DaisypathAnniversary Years Ticker

Friday, October 15, 2010

Photographs

It was not the first time I had tried to wish and pray myself into a picture.

When I was 12, Nickelodeon started playing reruns of the Monkees TV show. I fell head first into my first celebrity crush...Micky Dolenz, the handsome and curly haired drummer of the 1960s band was the first guy to make my heart pound. Never mind that he was in his 40s by the time I was introduced to him. My Mom helped to feed my obsession when she dug through her old record collection, and found me an original Monkees album, which I then listened to ad nauseum on my record player.

Not long afterwards, I read a book in which the main character stared so hard at a picture she found herself tumbling into it, and she had a whole new life inside the photograph. My 12 year old self thought about how awesome this would be, and I am embarrassed to admit, tried mightily to wish myself into a picture of Micky Dolenz on the beach. I found the picture on the back of the album cover, and boy oh boy, did I want to join his 20 year old handsome self next to the sand and the surf.

A couple of days ago, I was looking through pictures of our trip to the lake last summer. I was missing my dad terribly, and I needed to see his face. I came across a picture of my Dad and I playing shuffleboard on the court behind our cabins. We had the best time together. He beat the pants off me the first three games we played. The next night though, I started to get the hang of it. He was proud of me for giving him a challenge, but I never did beat him. When I looked into the picture, I saw him as he was just three short months ago. So strong. So healthy. I was overwhelmed with a sense of disbelief. How can it be that he isn't here anymore? How can it be possible that I can't call him on the phone and remind what a great time we had playing shuffle board? He was so healthy. And so vibrant. Neither of the people in the picture had any clue our time left together was so short, and we wouldn't have believed it if you had told us.

And then I stared and stared at my Dad. And I wanted so badly to go inside that photograph and be able to have that one night with him again. To give him a hug and tell him I love him one more time. Or to be able to warn him of the future, and beg him not to get that stupid surgery. I know it doesn't do any good to keep thinking it, or saying it, but ohmygosh....I want my Daddy back.

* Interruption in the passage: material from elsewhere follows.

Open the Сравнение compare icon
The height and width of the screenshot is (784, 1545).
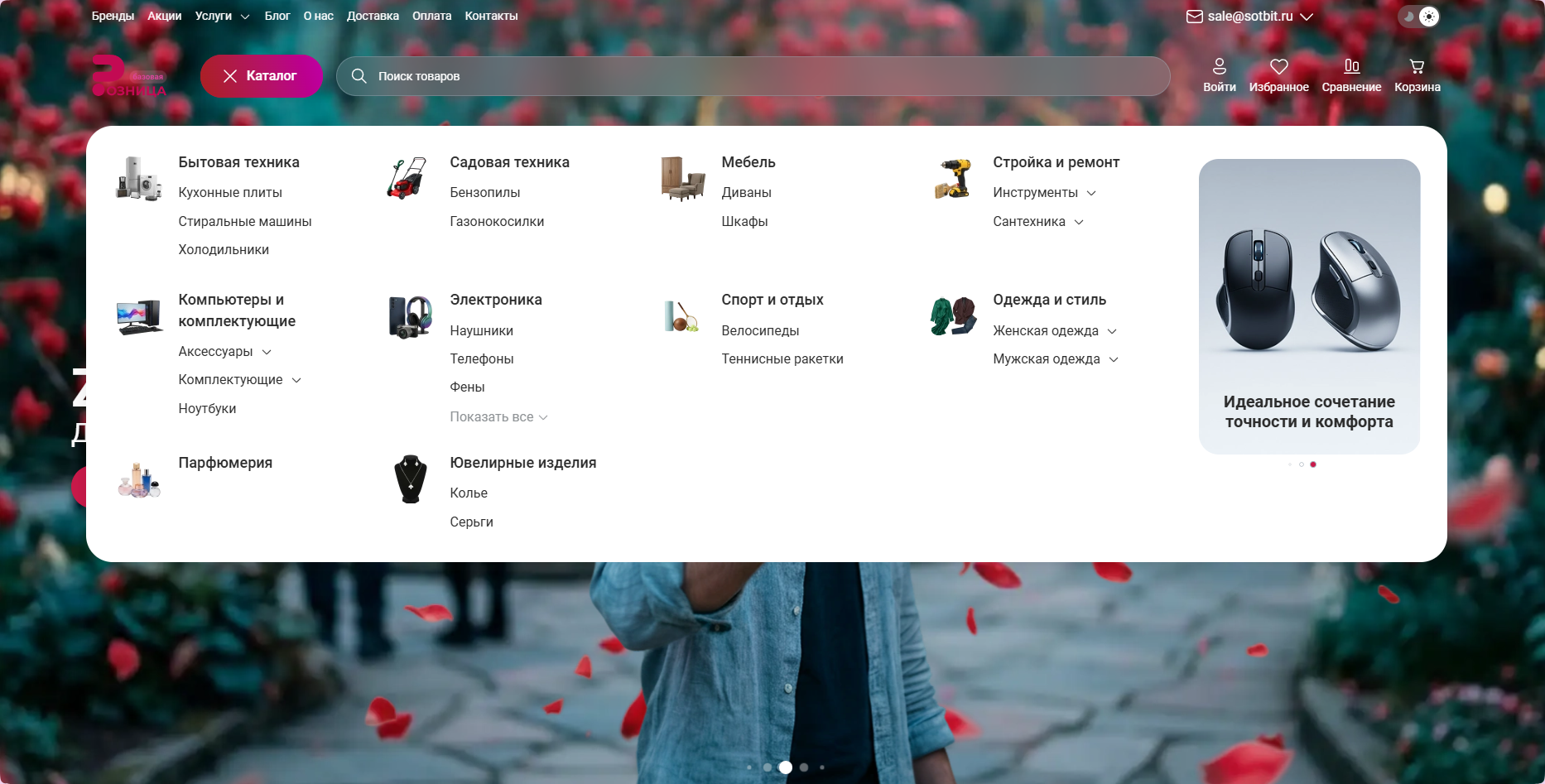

And then I remembered being 12 and doing the same thing, and I had to giggle a little. It also made me remember that my Dad took me to a Monkees concert the year I was 12, at Rosenblatt stadium. It was my first and only concert I have ever been to, and I loved it. He even brought me a Monkees souvenir book and I still have it. I am sure Dad was miserable, but I am so thankful that he was the kind of Dad who was willing to be miserable just to make his daughter happy.

They aren't enough to make up for him being gone, or to fill the empty void, but I am so glad that I have so many wonderful memories of my Dad. I am so glad that I told him I loved him so many times after his surgery. I would welcome the chance to tell him a thousand more times, but I know that he knows.

The one thing I am sure of, and the one thing that does make me feel better, is that I still feel his love for me. All the way from heaven.

1 comment:

John and Teresa said...

i love hearing all the stories about your dad. in the short time i knew him, the way he loved his family and friends was and is so incredibly evident. he not only put everyone before himself but he loved doing it. i know words don't help, but i am thinking of you constantly.